__PROBLEM TO WORK ON__.
Show every line of the data below that contains the string "value", copying each line in full. Case matters.

__RECORD SET__.
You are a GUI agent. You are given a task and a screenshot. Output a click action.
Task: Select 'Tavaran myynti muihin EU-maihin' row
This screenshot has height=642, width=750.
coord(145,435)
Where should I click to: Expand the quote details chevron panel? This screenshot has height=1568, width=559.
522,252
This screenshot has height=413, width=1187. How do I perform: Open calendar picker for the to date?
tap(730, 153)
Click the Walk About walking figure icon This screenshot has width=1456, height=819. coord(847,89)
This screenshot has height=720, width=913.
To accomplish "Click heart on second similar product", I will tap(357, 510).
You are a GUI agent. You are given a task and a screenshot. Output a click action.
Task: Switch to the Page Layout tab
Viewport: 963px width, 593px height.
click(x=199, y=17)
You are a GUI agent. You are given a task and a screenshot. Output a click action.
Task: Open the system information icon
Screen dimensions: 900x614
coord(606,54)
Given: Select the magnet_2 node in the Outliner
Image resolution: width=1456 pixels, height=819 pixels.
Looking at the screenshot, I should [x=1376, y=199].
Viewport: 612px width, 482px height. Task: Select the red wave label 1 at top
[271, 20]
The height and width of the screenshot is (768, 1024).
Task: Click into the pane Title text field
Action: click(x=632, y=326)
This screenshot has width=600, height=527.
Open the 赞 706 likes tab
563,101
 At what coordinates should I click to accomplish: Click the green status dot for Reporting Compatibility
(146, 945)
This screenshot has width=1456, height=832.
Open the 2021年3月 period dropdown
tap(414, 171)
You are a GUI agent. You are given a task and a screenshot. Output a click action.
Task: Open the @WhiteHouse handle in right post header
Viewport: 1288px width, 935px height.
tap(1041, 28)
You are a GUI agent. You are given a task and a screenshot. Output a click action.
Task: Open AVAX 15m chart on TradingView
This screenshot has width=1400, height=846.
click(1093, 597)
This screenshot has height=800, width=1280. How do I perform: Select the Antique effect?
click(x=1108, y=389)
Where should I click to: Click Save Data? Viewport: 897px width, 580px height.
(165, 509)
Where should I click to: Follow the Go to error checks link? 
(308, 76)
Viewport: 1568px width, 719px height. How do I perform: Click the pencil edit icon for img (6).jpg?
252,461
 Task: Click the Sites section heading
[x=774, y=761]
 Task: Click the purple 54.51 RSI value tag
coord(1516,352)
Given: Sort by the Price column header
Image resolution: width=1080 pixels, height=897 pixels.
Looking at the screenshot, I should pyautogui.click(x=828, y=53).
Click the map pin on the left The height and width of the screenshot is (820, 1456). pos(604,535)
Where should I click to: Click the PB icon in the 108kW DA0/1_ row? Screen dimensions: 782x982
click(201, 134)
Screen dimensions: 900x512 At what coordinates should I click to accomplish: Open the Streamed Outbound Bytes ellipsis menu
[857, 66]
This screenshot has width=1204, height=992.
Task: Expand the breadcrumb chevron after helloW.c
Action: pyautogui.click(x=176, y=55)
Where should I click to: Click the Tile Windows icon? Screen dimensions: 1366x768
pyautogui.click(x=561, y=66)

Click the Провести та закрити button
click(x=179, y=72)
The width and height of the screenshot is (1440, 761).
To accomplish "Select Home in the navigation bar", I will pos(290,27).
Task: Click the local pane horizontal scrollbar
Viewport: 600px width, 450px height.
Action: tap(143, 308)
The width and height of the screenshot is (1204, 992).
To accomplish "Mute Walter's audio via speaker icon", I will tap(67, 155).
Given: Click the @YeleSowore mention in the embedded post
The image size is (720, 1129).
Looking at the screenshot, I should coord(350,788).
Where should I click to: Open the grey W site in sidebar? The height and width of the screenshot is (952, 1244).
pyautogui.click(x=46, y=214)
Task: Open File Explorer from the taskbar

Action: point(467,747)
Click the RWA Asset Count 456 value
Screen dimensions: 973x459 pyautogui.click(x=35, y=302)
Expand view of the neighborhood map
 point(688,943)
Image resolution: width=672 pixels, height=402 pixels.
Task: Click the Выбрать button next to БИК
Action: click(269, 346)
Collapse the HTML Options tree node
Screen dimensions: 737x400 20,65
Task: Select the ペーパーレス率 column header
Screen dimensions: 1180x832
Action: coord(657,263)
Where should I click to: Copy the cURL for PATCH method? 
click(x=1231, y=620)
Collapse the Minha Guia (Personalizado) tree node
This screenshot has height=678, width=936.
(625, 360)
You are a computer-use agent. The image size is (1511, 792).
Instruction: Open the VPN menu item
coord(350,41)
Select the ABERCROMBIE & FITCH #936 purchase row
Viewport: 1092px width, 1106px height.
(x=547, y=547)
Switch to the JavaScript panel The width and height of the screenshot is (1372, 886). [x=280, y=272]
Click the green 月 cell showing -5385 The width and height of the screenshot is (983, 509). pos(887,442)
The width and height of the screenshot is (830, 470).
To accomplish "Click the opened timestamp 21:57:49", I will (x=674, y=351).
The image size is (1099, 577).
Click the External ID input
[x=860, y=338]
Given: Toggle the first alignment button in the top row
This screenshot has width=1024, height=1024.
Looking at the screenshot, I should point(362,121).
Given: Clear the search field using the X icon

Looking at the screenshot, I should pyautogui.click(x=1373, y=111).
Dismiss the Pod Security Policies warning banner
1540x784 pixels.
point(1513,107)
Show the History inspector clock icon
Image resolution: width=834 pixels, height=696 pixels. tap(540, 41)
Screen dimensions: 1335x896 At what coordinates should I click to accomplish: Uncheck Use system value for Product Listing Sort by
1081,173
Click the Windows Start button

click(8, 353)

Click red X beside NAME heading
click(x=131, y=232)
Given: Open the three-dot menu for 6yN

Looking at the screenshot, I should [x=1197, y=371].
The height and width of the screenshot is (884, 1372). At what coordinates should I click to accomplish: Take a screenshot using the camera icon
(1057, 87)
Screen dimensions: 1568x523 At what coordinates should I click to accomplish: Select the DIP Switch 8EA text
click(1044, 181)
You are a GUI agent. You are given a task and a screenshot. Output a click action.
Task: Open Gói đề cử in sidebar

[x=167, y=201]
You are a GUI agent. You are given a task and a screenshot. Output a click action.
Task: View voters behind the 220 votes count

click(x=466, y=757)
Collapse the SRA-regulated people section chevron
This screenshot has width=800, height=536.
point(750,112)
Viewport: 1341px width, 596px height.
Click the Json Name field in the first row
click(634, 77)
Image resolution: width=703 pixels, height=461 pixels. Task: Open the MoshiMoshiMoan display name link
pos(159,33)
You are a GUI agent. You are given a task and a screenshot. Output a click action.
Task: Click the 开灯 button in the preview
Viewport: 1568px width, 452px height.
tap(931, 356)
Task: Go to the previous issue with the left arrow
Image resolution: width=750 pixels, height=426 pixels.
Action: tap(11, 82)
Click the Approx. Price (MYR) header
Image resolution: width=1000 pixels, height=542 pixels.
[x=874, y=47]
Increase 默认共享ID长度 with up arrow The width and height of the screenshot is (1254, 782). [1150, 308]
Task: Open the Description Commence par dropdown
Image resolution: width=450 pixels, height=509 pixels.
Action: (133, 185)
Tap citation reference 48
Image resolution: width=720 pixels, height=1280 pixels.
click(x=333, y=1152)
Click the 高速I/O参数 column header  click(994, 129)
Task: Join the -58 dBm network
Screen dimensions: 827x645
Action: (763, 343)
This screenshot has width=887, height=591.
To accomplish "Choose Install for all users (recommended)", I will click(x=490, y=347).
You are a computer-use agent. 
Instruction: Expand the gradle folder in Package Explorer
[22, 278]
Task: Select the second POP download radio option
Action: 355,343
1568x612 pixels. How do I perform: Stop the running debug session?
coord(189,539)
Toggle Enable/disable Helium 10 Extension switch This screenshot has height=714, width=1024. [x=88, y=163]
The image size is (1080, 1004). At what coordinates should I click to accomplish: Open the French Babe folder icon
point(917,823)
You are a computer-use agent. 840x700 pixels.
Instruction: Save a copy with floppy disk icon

__THE SOLUTION__.
 Task: Click the purple 54.51 RSI value tag
Click the RWA Asset Count 456 value
Screen dimensions: 1335x896 At what coordinates should I click to accomplish: Uncheck Use system value for Product Listing Sort by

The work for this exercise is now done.